START EXERCISE INPUT

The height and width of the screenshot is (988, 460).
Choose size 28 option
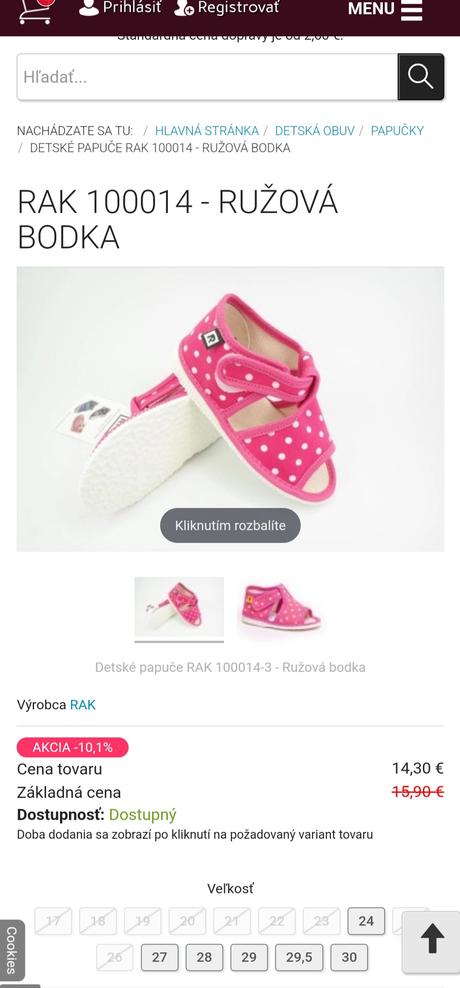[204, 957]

END EXERCISE INPUT
START EXERCISE INPUT

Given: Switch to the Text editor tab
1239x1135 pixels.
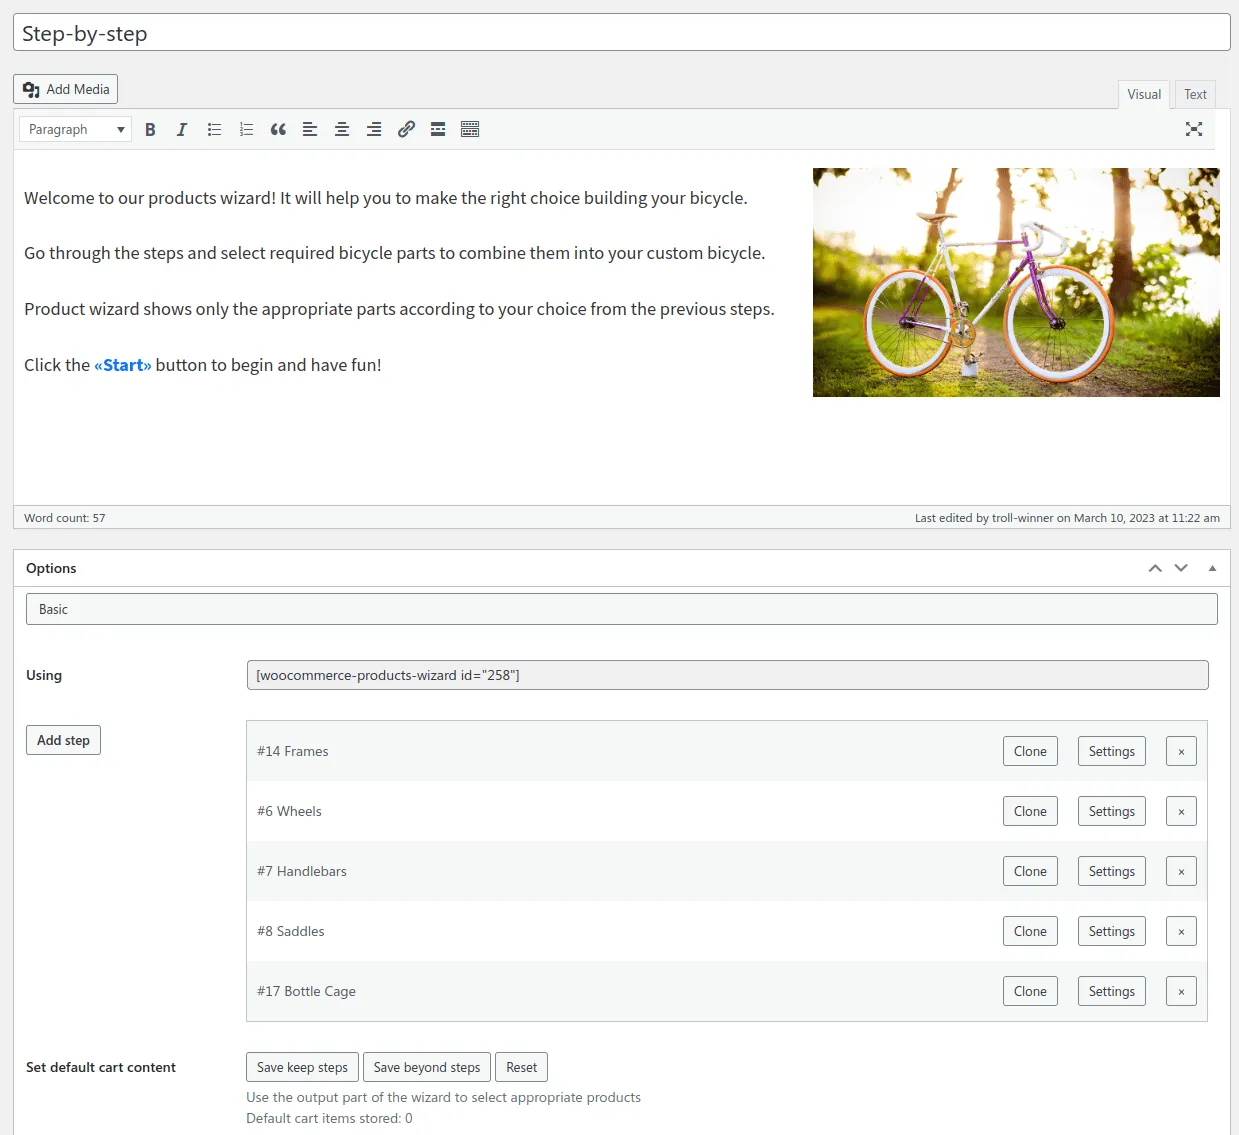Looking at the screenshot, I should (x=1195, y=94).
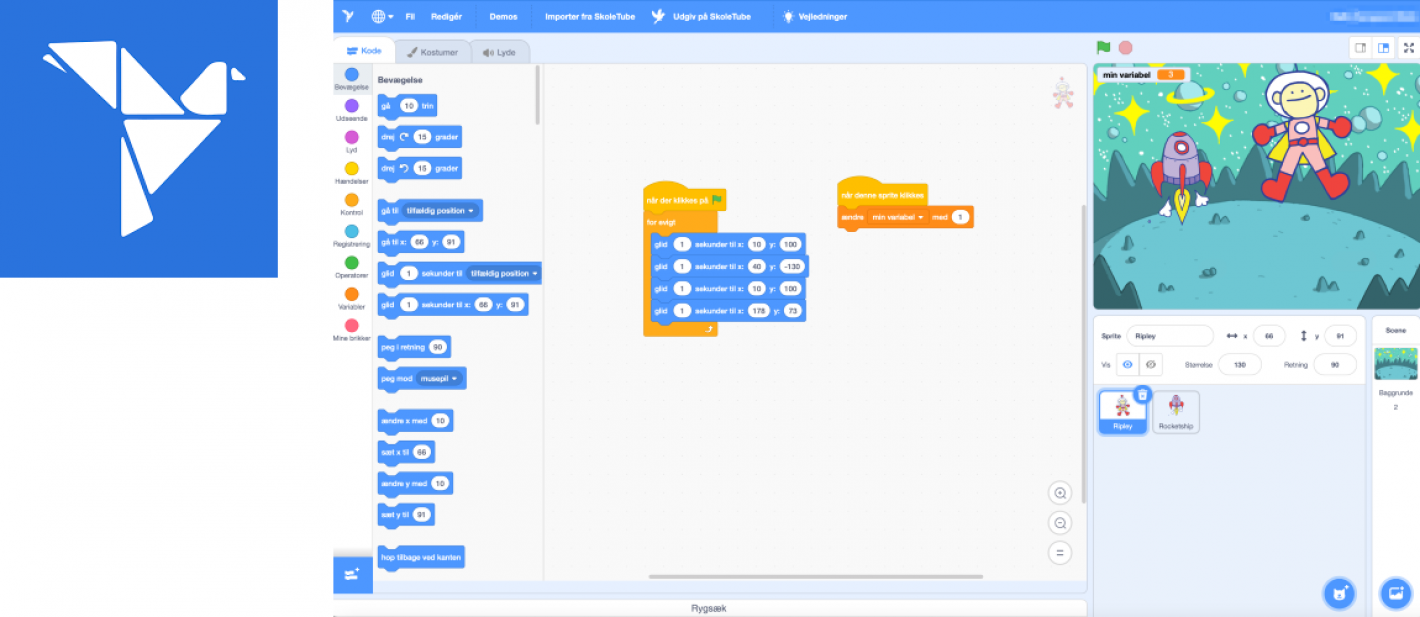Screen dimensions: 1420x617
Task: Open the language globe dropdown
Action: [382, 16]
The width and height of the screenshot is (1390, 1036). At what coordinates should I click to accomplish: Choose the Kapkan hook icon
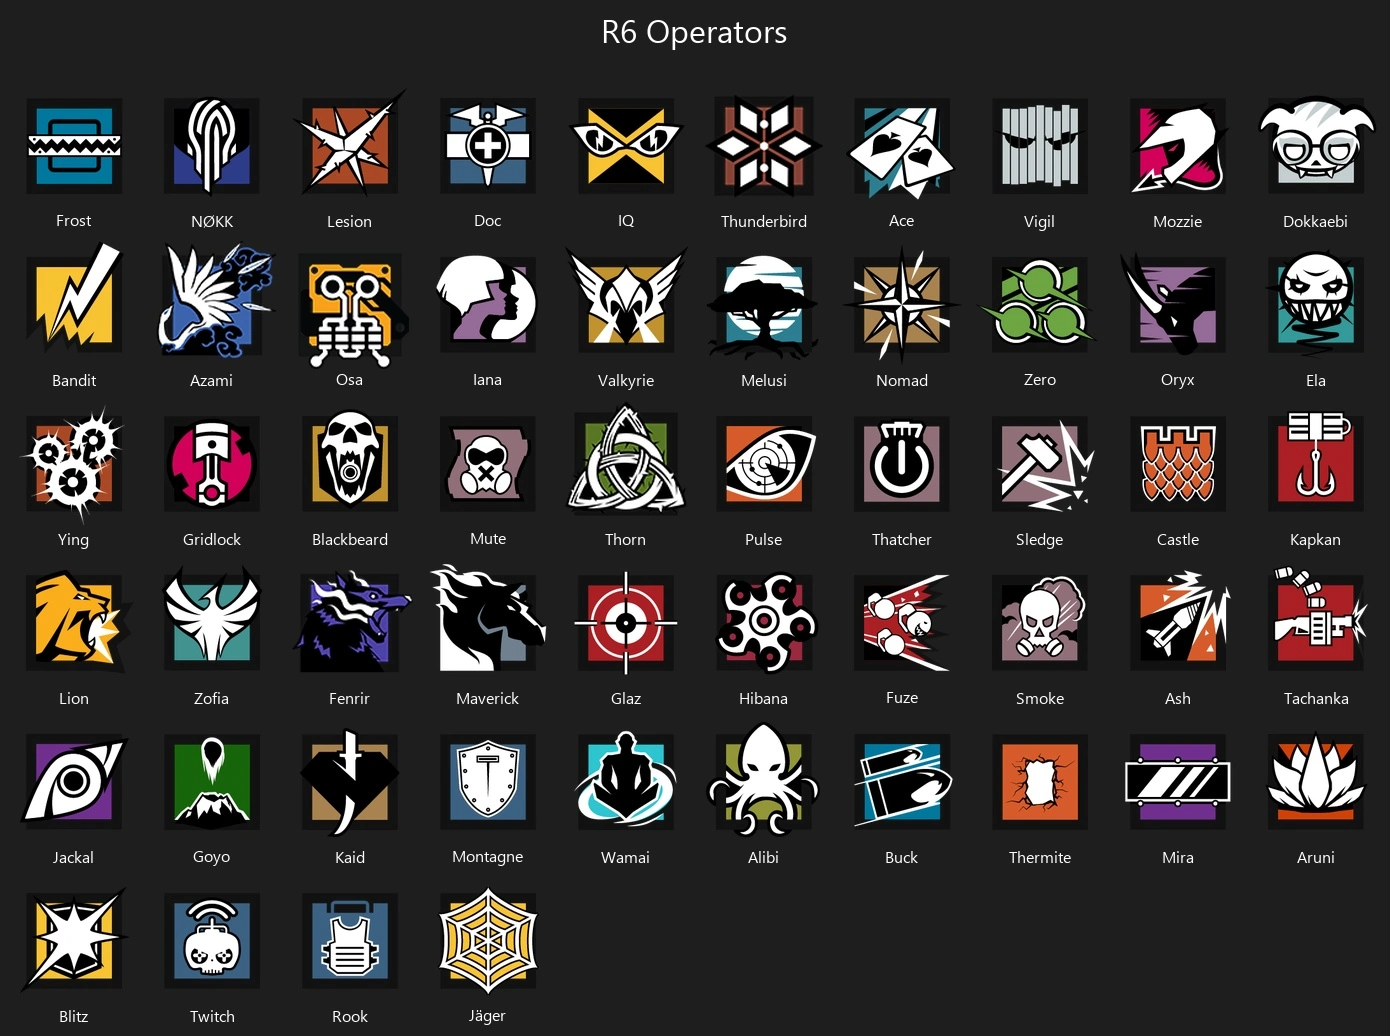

END EXERCISE INPUT

Copy out each line of the entries above that holds "width".

FINISHED EXERCISE »
The height and width of the screenshot is (988, 460).
The width and height of the screenshot is (1390, 1036). At what coordinates should I click to accomplish: Choose the Kapkan hook icon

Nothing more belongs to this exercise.